Unser Autor trauert um die alte Kastanie und einen letzten grünen Sommer. Doch nicht nur das: die Fällgenehmigung für die Bäume am Teutoburger Platz sind der Anfang für ein Bauprojekt in Prenzlauer Berg, das bei Anwohnern Argwohn auslöst. Ein Blick in den Kiez.
An der Ecke Fehrbelliner Straße und Teutoburger Platz kreischt die Säge, ein Bagger reißt Büsche heraus. Hinfort mit Ulme, Ahorn, Pappel. Es sollen neuen Wohnhäuser errichtet werden. Allerdings liegt für das Projekt in Prenzlauer Berg noch keine Baugenehmigung vor.
Wenn es nach den Anwohnern geht, die sich um die aufgestapelten Baumstämme versammeln, soll es auch keine geben. Sechs Geschosse hoch werden die Neubauten rings um einen Innenhof. Die enorme Bebauungsdichte kann mit der von gründerzeitlichen Mietskasernen mithalten. Nur dass hier keine soziale Durchmischung geplant ist, wie sie kaiserzeitlichen Wohnungs-Ausbeutern wenigstens als Ideal vor Augen stand. Hier werden nur sehr wohlhabende Menschen wohnen. Das Grundstück soll 17 Millionen Euro gekostet haben. Die müssen wieder reingeholt werden.

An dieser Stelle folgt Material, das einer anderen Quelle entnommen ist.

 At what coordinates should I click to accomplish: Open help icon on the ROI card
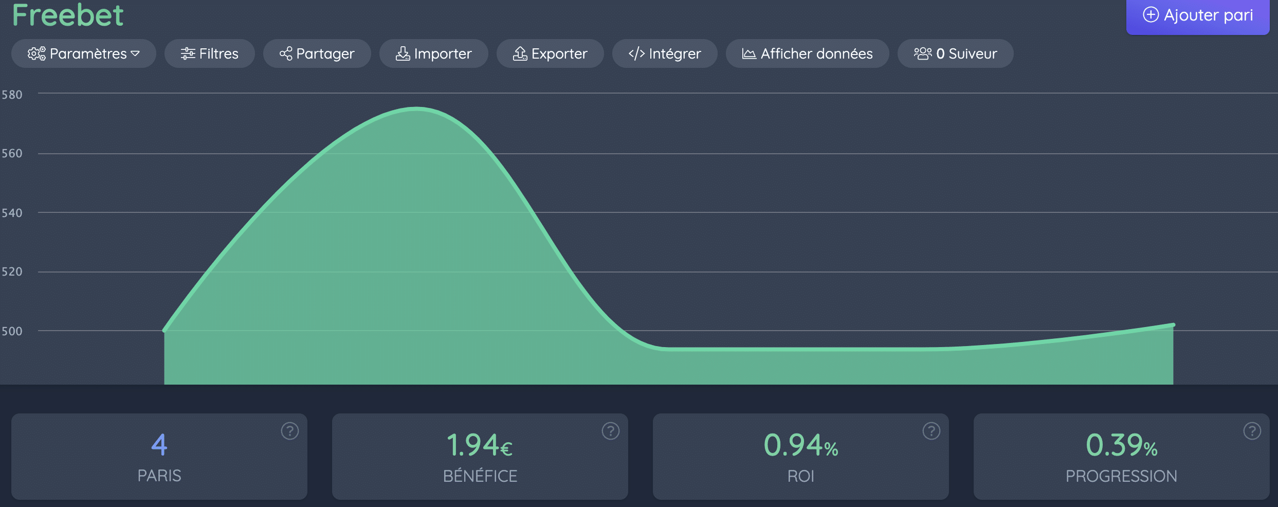pos(932,431)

Von den Anwohnern alarmiert, rufen wir beim Bezirksamt an. Ja, die Fällgenehmigung gibt es. Nur die Maulbeere darf bleiben, die anderen 16 Bäume sollen weg. Sie seien nicht standfest, wenn der Abriss der Kaufhalle beginnt. Auch nicht die am Grundstücksrand? Zu flache und lange Wurzeln, sagt der Fachmann im Amt. Er hat jeden Baum inspiziert.
Auch die Kastanie, die weichen soll. Ihr Leben war in den letzten Jahren hart, erzählen Anwohner. Autos durften auf den Wurzeln parken, das miniermottenzerfressene Laub blieb liegen, Äste wurden abgebrochen. Für die Vernachlässigung von Bäumen wird kein Grundstückseigner bestraft.
In der Fällgenehmigung heißt es: „Dieser Bescheid gilt vorbehaltlich der Erteilung der Baugenehmigung/Abrissgenehmigung und des tatsächlichen Baubeginns/Abriss-Beginn.“ Keine Spur davon. Wieso wird gefällt? Am 1. März beginnt die Schonzeit für brütende Vögel. Also rücken jetzt die Sägekommandos an. Das Amt sieht offenbar keinerlei Grund einzuschreiten.
Irgendwann wird ja doch gebaut werden. Die Kastanie. Die Hybrid-Pappel. Sie könnten den Sommer noch einmal bereichern. Aber heute kommen wohl wieder die Sägemänner. Anwohner und Vögel müssen darauf hoffen, so um 2018 fünf (!) neue Bäume bewundern zu dürfen. Falls dieser Satz des Fällbescheids nicht auch eine Kann-Bestimmung ist.